■ Requests ■
A. In the firefly optimization excerpt, can you retype the part that opens with the words containing "for j in range(i+1,len(X)): #Loop" and closes with "the j'th firefly."?
B. Answer these questions from the firefly optimization excerpt:
(i) How often does the author print the current optimal value?
(ii) What condition keeps the while loop running?
(iii) What does the variable Ij hold?

■ Excerpt provided ■
————
I then setup a while loop to optimise the function based on the pseudocode I wrote above. I like to keep track of how my algorithm is progressing, so I will print out the current optimal value for each 500th iteration. This way, I will quickly notice, if anything isn’t working.

print('Starting while loop')

while rel_err>10**(-6): #While the relative error is too large
    if it%500 == 0: #Monitor progress
        print(it,'iterations and current best minimum at',best_function_value)
    for i in range(len(X)): #Loop over the number of fireflies.
        for j in range(i+1,len(X)): #Loop over the number of fireflies (but ignore those flies, we've already compared)
            Ii=I(I0[i]) #The apperent intensity for the i'th firefly.
            Ij=I(I0[j]) #The apparent intensity for the j'th firefly.
————
■ Recorded information ■
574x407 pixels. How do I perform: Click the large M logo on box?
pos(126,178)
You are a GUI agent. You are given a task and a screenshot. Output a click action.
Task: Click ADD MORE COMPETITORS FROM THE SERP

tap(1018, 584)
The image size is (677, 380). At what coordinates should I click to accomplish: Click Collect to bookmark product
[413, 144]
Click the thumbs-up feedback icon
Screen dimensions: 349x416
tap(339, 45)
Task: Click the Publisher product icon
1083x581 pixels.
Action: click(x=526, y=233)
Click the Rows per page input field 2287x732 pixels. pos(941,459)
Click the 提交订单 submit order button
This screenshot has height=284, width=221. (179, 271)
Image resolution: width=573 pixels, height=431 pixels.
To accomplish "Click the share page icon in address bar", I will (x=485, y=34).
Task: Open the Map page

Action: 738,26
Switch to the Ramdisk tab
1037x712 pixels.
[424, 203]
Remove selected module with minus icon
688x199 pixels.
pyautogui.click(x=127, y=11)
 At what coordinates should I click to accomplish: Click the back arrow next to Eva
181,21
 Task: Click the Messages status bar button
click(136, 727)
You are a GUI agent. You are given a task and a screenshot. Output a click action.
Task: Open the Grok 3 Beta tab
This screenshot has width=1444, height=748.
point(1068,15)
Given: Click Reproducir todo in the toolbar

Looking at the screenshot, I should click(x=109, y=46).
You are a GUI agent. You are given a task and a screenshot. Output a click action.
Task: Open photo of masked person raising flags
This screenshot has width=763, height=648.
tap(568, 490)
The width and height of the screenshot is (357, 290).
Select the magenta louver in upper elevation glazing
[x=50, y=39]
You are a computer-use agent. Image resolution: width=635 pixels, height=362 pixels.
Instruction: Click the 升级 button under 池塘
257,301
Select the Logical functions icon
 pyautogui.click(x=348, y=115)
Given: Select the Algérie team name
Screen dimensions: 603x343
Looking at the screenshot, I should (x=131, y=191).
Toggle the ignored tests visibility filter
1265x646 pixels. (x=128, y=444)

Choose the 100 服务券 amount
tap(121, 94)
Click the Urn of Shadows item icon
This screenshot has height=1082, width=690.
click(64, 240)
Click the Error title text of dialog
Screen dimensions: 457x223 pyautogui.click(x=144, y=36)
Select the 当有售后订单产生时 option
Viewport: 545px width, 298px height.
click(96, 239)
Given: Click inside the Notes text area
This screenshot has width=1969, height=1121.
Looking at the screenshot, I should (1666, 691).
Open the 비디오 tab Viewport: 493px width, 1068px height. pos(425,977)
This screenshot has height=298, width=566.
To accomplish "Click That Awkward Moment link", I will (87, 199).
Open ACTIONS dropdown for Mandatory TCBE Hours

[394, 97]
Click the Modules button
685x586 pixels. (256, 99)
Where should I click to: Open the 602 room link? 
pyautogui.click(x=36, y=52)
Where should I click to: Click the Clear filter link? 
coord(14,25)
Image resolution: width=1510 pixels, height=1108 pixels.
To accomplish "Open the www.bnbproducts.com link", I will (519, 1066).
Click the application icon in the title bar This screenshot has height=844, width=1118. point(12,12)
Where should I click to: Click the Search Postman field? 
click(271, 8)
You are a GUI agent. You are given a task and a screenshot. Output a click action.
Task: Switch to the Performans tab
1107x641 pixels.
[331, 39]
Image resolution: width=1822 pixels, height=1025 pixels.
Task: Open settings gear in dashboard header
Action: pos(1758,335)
————
■ Results for the exercise ■
A.
for j in range(i+1,len(X)): #Loop over the number of fireflies (but ignore those flies, we've already compared)
            Ii=I(I0[i]) #The apperent intensity for the i'th firefly.
            Ij=I(I0[j]) #The apparent intensity for the j'th firefly.

B.
(i) Every 500th iteration.
(ii) The relative error is greater than 10**(-6) (rel_err>10**(-6)).
(iii) The apparent intensity for the j'th firefly.